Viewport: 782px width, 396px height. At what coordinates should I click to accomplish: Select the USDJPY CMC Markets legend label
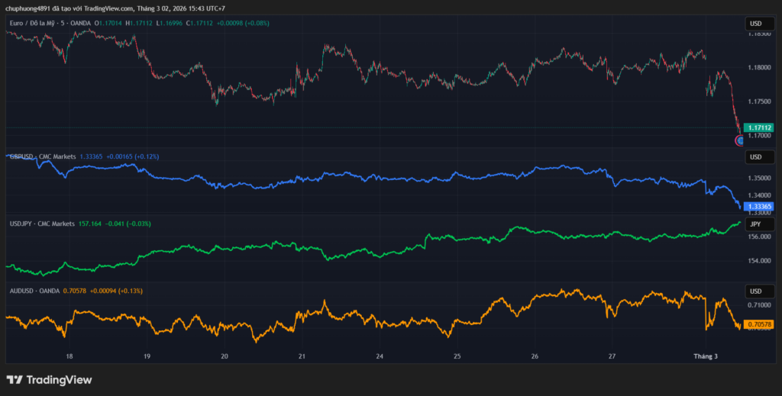point(42,224)
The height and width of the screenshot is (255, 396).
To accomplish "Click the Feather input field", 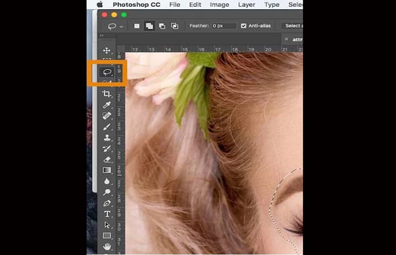I will pos(225,26).

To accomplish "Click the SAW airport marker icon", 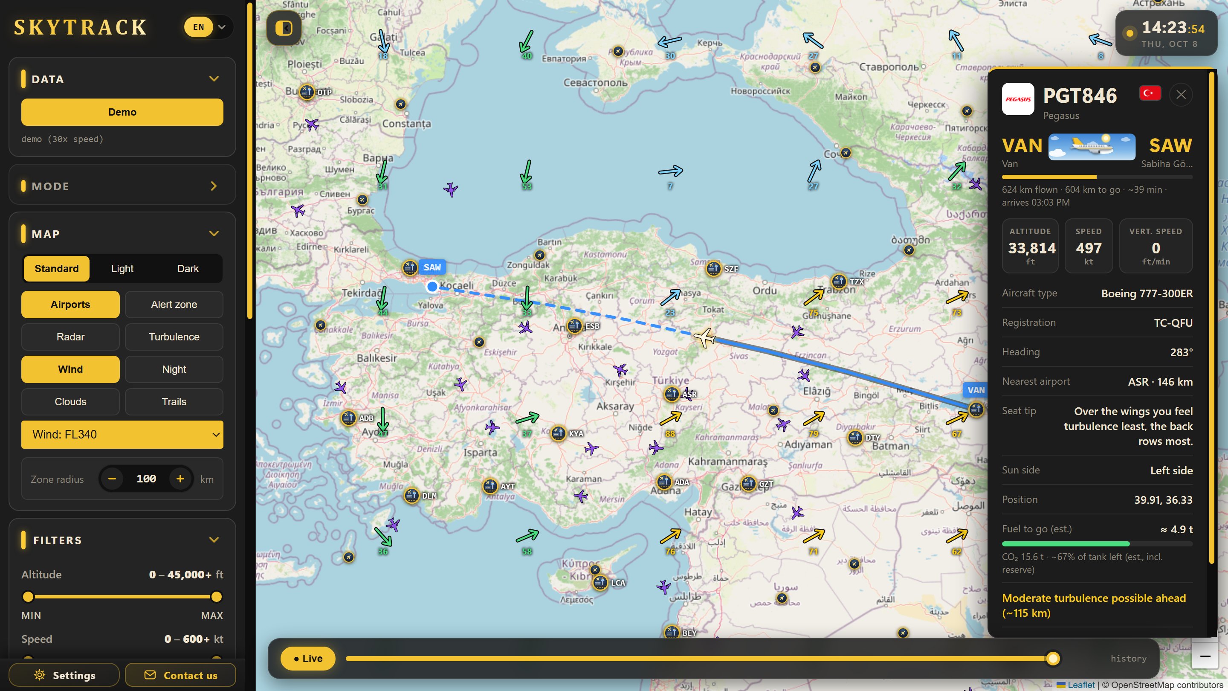I will tap(410, 268).
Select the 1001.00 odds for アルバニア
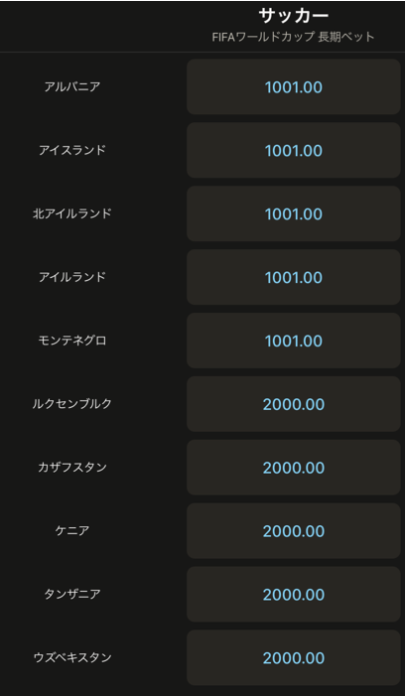The width and height of the screenshot is (406, 696). pyautogui.click(x=293, y=87)
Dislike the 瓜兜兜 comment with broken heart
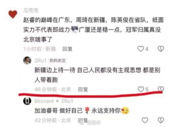This screenshot has width=181, height=127. pyautogui.click(x=161, y=49)
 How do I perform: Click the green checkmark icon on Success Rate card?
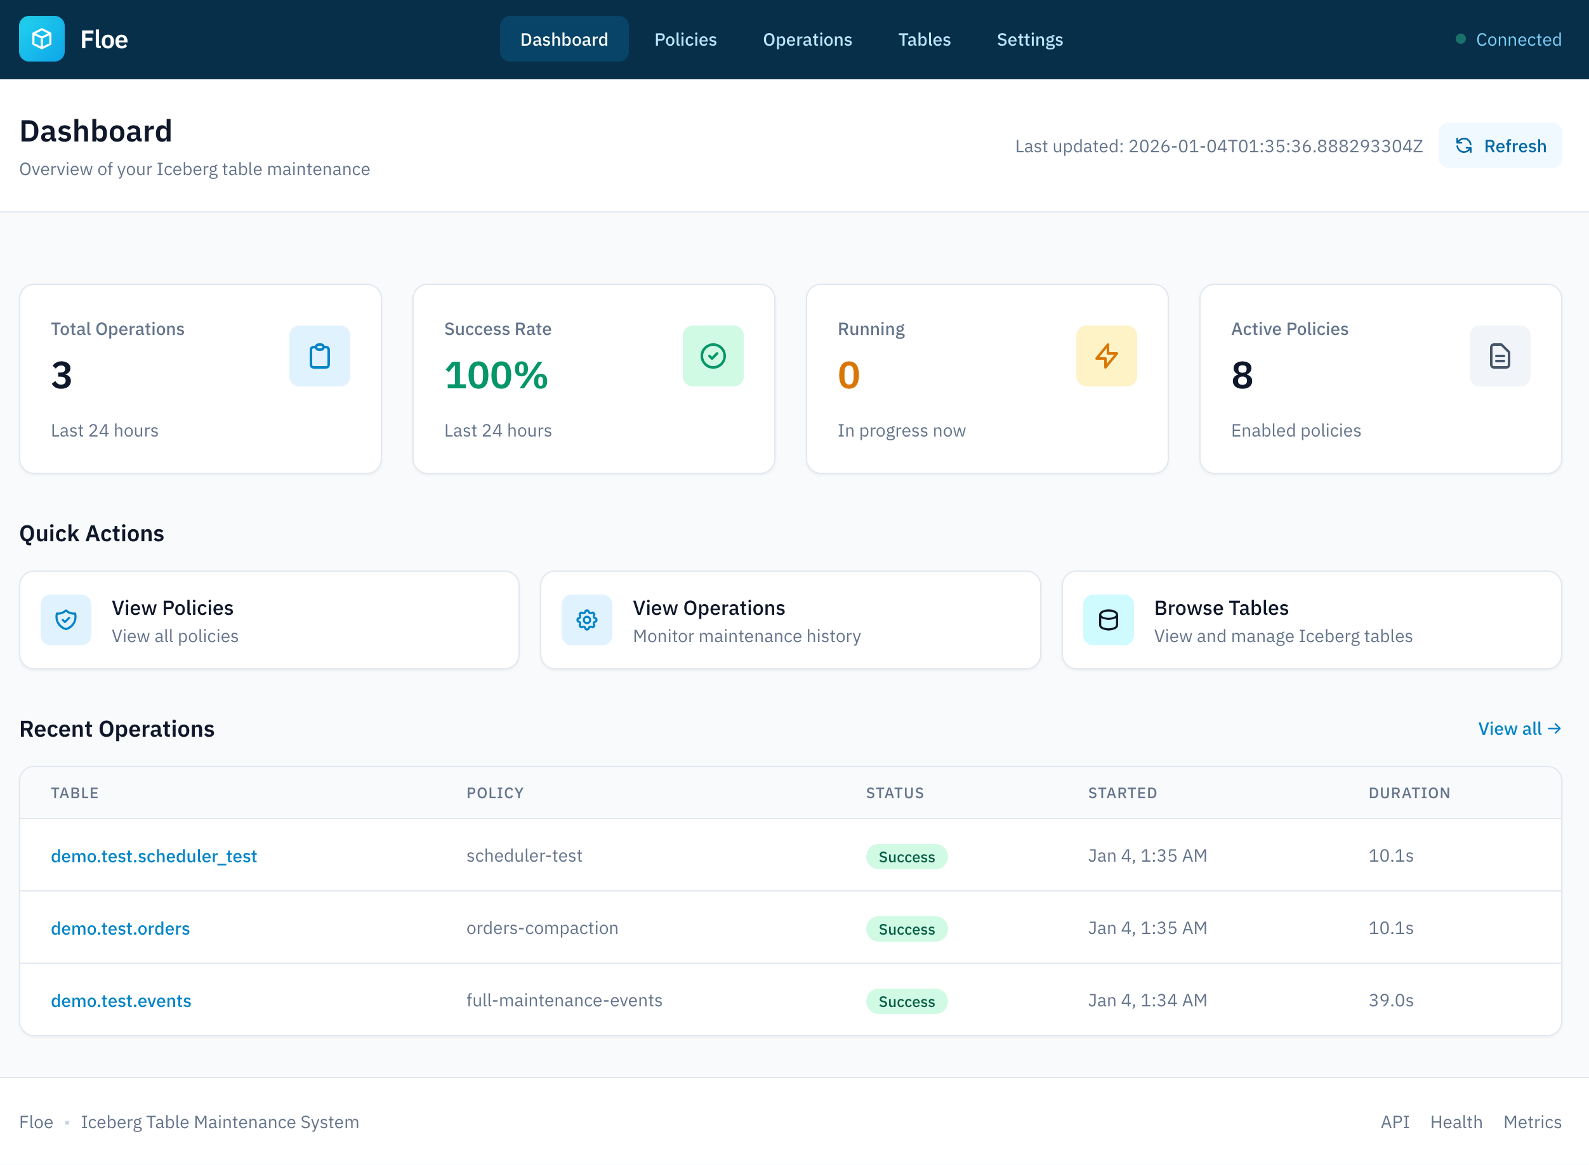(713, 356)
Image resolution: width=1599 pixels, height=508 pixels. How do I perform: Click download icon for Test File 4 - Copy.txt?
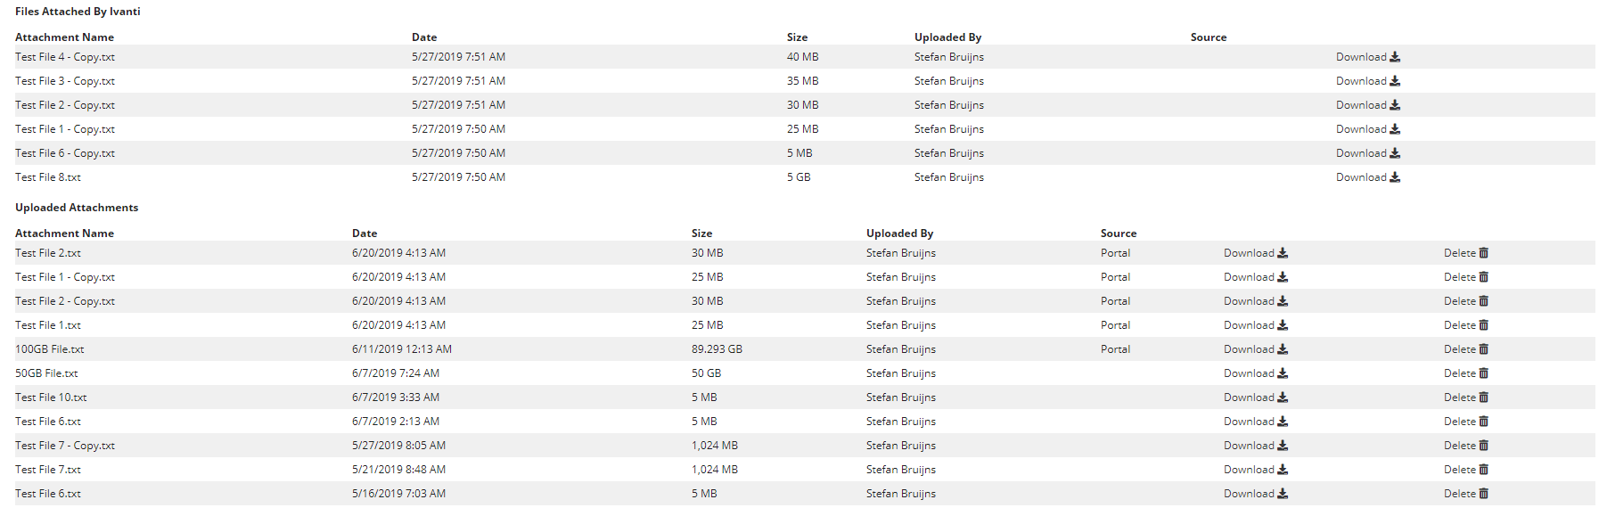[x=1395, y=57]
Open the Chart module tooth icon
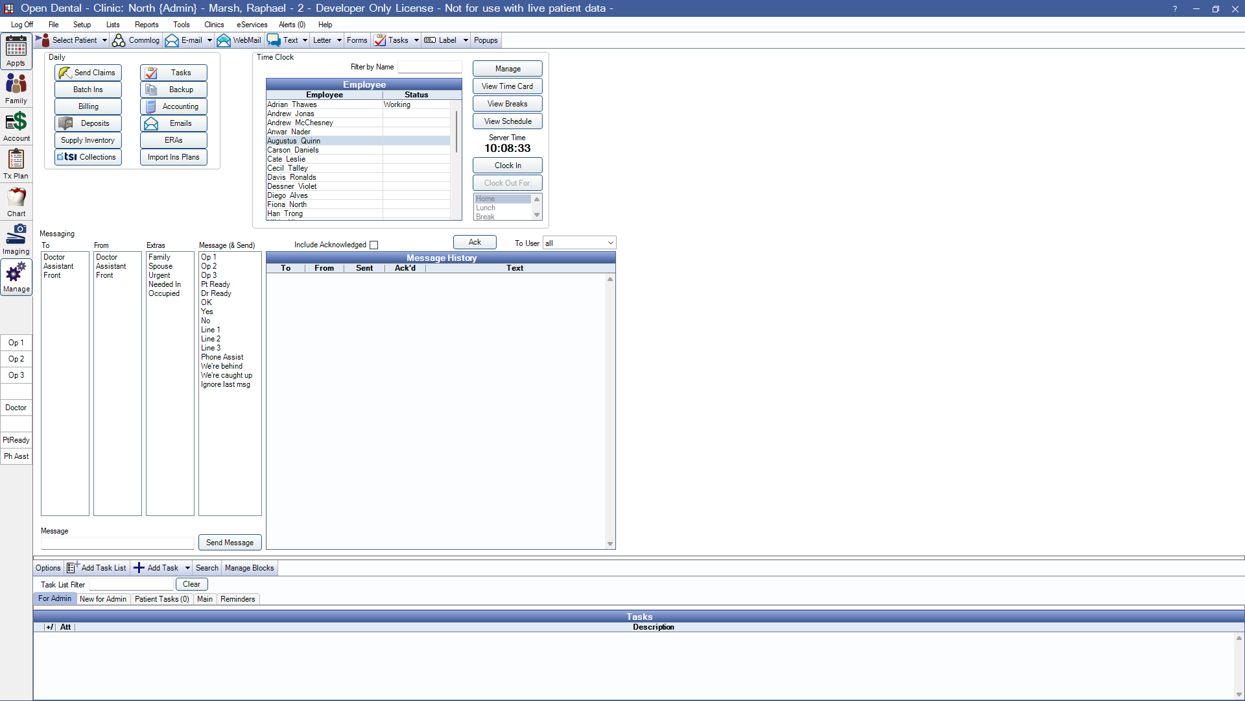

* [AIM]: Starting at the beginning of the records and ending at the line that contains "point(42,224)", write those lines out again with every coordinate in the answers shifted up by 112. Leave the pictures out of your answer.

* [THE RESULT]:
Viewport: 782px width, 396px height. At what coordinates should I click to accomplish: Select the USDJPY CMC Markets legend label
point(154,336)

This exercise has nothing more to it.